LA FLECHA CATALANA
Cuando una naciente falange española tuvo que elegir su símbología, emulando al fascismo italiano, no tuvo complicado encontrar su reflejo en el haz de flechas de Isabel I de Castilla. No voy a entrar en la corrupción colectivista de ése y otros tantos símbolos que supuso el gesto, ni en la posterior legitimidad que otras fuerzas políticas encontraron en su defenestración. Es evidente que gran parte de los problemas identitarios que los españoles arrastramos hoy vienen de aquellos polvos.
No traiciono el espíritu liberal si gloso aquí las bondades que proporciona la unión. Dejemos el hecho de que prefiramos que sea voluntaria para posteriores debates de coñac y montecristo, si alguien se anima. Dejo también a un lado el debate de la secesión voluntaria, mejores plumas que la mía ya han diseccionado el independentismo patrio como totalmente opuesto a esa noción.

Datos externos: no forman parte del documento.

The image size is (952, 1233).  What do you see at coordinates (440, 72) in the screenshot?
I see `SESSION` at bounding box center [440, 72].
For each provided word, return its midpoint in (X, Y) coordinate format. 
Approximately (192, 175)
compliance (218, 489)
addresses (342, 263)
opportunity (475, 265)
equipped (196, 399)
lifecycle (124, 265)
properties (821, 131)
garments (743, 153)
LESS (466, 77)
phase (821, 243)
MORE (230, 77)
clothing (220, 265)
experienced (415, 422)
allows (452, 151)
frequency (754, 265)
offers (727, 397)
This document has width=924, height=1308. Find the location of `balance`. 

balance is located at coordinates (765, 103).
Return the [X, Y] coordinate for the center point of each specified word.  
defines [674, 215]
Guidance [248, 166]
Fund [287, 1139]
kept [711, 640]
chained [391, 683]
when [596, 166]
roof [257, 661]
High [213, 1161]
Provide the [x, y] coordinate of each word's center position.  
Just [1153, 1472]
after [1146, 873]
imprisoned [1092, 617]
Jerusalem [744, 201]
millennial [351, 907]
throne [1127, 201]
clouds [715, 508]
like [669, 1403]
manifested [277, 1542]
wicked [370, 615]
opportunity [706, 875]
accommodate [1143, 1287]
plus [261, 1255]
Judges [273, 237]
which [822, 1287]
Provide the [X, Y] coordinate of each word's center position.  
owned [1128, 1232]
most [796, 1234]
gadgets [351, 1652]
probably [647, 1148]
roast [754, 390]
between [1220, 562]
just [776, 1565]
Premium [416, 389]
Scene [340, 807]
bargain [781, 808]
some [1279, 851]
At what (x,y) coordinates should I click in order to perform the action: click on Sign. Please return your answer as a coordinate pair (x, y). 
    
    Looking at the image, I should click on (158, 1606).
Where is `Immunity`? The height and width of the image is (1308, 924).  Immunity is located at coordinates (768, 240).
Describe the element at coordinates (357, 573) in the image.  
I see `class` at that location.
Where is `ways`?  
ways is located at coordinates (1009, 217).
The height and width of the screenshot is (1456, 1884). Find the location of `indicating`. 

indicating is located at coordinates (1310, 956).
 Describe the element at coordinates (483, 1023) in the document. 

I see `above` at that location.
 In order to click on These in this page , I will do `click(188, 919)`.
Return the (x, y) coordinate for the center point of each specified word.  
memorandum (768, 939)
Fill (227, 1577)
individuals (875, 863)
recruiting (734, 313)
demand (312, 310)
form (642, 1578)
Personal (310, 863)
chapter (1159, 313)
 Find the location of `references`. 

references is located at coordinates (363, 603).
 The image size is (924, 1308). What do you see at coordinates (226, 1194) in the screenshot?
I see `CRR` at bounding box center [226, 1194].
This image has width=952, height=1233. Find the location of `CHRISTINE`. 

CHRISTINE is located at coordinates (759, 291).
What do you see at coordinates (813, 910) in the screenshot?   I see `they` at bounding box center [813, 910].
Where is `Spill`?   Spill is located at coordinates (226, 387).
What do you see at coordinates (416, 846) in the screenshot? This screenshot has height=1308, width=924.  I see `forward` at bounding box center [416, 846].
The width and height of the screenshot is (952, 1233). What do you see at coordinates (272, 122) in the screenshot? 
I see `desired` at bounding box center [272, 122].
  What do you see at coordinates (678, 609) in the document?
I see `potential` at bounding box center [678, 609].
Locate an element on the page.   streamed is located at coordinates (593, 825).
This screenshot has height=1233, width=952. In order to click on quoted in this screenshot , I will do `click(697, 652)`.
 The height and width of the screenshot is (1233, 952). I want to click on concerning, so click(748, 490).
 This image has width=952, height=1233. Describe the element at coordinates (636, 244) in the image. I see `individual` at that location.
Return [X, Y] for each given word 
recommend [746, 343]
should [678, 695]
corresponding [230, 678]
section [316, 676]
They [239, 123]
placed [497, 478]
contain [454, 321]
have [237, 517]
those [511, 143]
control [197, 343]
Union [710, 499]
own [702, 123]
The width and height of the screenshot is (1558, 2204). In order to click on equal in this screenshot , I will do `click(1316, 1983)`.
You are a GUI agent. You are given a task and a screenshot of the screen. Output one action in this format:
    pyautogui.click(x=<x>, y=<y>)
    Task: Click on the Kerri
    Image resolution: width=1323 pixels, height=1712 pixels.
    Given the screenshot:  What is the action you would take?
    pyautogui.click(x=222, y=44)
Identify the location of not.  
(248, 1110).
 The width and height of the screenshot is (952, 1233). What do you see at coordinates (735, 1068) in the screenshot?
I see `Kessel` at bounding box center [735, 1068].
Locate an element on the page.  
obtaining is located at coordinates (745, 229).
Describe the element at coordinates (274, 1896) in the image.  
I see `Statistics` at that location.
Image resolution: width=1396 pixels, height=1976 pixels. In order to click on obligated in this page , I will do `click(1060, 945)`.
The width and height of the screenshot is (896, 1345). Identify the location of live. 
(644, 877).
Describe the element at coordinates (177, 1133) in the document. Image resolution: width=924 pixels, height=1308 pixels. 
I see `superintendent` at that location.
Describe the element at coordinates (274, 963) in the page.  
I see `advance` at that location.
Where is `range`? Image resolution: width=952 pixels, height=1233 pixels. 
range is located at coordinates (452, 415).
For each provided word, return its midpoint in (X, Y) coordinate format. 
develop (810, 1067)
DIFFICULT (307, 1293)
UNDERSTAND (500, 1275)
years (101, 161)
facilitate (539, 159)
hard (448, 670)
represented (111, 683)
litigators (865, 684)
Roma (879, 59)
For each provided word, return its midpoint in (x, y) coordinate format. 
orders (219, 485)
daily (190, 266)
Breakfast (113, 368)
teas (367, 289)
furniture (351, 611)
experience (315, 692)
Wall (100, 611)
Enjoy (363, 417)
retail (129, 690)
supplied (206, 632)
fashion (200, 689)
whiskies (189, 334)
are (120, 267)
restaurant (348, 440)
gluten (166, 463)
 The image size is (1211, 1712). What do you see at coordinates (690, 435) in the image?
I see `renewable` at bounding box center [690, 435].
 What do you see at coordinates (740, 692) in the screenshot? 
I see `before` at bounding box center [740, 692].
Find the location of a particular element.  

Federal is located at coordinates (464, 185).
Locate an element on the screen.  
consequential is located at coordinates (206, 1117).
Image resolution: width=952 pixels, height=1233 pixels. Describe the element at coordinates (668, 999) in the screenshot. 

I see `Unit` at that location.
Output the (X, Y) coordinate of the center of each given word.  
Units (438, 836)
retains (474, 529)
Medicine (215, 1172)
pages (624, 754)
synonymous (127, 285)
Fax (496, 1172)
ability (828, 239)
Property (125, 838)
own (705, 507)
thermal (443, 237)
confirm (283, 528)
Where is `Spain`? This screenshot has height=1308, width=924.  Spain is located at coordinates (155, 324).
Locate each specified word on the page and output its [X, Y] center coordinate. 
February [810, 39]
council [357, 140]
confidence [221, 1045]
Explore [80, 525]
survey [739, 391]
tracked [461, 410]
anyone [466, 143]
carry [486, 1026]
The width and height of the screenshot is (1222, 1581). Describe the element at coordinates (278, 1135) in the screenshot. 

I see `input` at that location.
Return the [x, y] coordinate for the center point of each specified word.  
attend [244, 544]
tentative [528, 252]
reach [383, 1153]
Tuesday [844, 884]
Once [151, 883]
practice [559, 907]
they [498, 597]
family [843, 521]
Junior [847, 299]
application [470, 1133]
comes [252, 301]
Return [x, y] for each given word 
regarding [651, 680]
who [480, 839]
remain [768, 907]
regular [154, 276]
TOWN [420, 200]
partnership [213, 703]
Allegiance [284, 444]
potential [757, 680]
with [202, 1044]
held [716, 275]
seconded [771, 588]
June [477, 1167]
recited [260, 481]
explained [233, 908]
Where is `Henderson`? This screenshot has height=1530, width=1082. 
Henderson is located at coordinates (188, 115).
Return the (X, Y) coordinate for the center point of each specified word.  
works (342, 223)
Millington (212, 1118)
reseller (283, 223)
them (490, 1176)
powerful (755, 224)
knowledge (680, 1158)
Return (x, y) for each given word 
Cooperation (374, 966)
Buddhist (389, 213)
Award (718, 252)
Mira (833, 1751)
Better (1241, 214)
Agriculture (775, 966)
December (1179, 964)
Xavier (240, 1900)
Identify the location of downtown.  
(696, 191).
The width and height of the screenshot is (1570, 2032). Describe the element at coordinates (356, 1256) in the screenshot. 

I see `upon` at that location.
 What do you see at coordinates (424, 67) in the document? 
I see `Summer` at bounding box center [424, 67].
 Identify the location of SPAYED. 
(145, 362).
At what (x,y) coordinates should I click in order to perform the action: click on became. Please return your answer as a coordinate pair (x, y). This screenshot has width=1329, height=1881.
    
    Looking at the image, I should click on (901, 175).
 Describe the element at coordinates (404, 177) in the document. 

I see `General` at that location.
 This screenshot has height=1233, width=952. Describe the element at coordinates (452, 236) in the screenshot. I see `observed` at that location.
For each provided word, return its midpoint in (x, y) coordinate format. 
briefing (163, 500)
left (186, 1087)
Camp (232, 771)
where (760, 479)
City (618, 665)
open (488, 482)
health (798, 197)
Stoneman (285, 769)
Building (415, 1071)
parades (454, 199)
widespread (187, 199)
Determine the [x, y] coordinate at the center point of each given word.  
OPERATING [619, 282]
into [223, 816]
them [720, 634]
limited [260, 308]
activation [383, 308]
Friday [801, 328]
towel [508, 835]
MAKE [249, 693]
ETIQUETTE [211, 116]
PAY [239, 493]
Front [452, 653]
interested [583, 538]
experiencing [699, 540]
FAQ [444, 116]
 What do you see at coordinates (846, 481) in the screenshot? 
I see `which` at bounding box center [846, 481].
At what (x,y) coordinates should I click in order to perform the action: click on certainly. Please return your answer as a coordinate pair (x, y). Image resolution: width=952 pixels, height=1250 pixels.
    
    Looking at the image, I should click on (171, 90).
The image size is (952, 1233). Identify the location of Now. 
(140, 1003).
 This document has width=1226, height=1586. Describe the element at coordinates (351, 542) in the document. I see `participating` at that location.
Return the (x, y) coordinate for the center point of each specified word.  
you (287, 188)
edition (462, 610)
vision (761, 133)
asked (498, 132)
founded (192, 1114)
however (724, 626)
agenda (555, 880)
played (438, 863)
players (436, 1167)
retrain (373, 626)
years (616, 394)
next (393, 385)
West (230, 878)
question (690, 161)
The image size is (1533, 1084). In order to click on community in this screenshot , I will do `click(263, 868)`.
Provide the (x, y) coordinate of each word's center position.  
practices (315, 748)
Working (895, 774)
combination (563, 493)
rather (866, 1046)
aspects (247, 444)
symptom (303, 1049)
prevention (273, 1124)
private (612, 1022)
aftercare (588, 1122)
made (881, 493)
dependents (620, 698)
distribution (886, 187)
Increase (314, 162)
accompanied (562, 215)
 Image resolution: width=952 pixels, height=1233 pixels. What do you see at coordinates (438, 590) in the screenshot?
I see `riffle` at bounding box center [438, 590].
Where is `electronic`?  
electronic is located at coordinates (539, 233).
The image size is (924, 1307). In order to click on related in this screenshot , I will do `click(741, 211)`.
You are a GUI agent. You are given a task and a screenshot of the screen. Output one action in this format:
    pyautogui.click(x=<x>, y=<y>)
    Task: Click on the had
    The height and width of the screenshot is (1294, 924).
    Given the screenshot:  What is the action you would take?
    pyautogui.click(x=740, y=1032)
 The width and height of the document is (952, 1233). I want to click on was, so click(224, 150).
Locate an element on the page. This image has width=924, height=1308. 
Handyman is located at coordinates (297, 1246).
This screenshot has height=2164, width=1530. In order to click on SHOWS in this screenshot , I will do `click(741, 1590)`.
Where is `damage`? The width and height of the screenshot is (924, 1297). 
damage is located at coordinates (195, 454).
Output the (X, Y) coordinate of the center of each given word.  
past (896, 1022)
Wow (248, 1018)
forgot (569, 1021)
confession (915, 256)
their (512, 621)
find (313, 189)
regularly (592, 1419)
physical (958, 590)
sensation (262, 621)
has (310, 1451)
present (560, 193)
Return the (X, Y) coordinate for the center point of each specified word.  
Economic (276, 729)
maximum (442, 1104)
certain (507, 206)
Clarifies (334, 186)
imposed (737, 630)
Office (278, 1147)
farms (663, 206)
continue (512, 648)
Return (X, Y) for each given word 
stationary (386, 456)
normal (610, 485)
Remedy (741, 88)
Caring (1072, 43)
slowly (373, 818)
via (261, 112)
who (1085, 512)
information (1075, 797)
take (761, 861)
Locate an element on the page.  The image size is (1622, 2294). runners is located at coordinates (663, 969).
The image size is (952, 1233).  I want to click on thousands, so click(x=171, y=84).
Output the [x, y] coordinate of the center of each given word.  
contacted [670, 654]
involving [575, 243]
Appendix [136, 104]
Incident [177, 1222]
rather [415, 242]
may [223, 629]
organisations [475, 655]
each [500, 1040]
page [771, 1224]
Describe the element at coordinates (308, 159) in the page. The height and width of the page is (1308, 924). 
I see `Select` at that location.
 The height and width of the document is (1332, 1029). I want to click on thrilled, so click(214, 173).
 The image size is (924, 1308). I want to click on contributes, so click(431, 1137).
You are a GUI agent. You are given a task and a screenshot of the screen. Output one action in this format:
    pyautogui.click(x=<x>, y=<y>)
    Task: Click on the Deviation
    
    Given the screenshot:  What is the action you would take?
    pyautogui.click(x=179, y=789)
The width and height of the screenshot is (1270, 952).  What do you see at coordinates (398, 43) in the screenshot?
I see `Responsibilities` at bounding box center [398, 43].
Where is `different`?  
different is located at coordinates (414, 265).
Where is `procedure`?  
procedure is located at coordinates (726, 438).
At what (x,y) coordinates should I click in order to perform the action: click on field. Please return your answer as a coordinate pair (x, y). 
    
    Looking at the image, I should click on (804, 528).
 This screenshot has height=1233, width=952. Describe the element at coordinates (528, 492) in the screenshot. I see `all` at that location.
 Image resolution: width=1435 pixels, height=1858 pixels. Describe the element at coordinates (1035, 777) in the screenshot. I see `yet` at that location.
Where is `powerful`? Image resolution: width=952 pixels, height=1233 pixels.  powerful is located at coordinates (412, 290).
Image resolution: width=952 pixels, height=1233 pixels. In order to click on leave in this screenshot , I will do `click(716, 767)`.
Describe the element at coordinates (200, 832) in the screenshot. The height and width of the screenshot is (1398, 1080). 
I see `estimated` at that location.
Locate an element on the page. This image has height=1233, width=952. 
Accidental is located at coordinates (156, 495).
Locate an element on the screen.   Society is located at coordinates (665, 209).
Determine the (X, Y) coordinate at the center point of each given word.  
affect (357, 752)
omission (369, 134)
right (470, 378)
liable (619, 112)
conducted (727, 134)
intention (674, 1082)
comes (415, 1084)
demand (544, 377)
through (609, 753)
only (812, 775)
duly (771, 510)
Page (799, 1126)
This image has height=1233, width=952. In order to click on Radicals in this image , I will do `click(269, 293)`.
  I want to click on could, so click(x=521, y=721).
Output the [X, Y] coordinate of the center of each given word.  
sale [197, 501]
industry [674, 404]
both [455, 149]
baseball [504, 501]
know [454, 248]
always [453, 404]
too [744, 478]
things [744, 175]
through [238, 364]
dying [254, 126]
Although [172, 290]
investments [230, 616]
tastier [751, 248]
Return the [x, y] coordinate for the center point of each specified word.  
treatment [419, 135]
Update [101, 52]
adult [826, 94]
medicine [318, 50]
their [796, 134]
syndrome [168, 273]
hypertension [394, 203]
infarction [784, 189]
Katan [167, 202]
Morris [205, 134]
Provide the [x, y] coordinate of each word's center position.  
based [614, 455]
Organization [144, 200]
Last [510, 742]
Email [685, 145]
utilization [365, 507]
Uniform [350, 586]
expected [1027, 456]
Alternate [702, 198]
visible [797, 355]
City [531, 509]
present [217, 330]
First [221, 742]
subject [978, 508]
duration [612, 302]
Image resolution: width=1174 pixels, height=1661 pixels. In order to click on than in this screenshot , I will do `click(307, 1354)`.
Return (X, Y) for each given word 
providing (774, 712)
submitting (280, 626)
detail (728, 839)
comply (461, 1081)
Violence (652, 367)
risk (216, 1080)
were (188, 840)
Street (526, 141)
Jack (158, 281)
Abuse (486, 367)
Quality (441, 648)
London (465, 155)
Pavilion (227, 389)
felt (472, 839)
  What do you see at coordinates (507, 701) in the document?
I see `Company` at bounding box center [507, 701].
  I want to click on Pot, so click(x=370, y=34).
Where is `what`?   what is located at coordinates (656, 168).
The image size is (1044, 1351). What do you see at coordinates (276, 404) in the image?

Se trata simplemente de analizar el fenómeno del separatismo hoy, que si bien aflora con el romanticismo de los años ochenta de hace dos siglos, llevaba latiendo como forma de chantaje y para la consecución de aranceles, privilegios y canonjías desde mucho tiempo atrás. Por ello, no trataré los argumentos de nuestros bisabuelos, sino los de mis hermanos, toda vez que he establecido que éstos siempre han sido, son y serán instrumentales.
Tras los eventos de la actualidad, muy probablemente no existirá una secesión de facto, aunque posiblemente sí una más remarcada de afecto, en tanto en cuanto sigue sin existir un verdadero análisis de la génesis y crecimiento del fenómeno del secesionismo actual y unas correspondientes contramedidas. Los medios de comunicación promocionan debates, es cierto. Esporádicamente, se realizan combates de gallos, plenos de lugares comunes y tópicos que se demuestran como argumentarios precocinados en las entrañas de esos mismos medios y sus amos, y ejecutados por semovientes.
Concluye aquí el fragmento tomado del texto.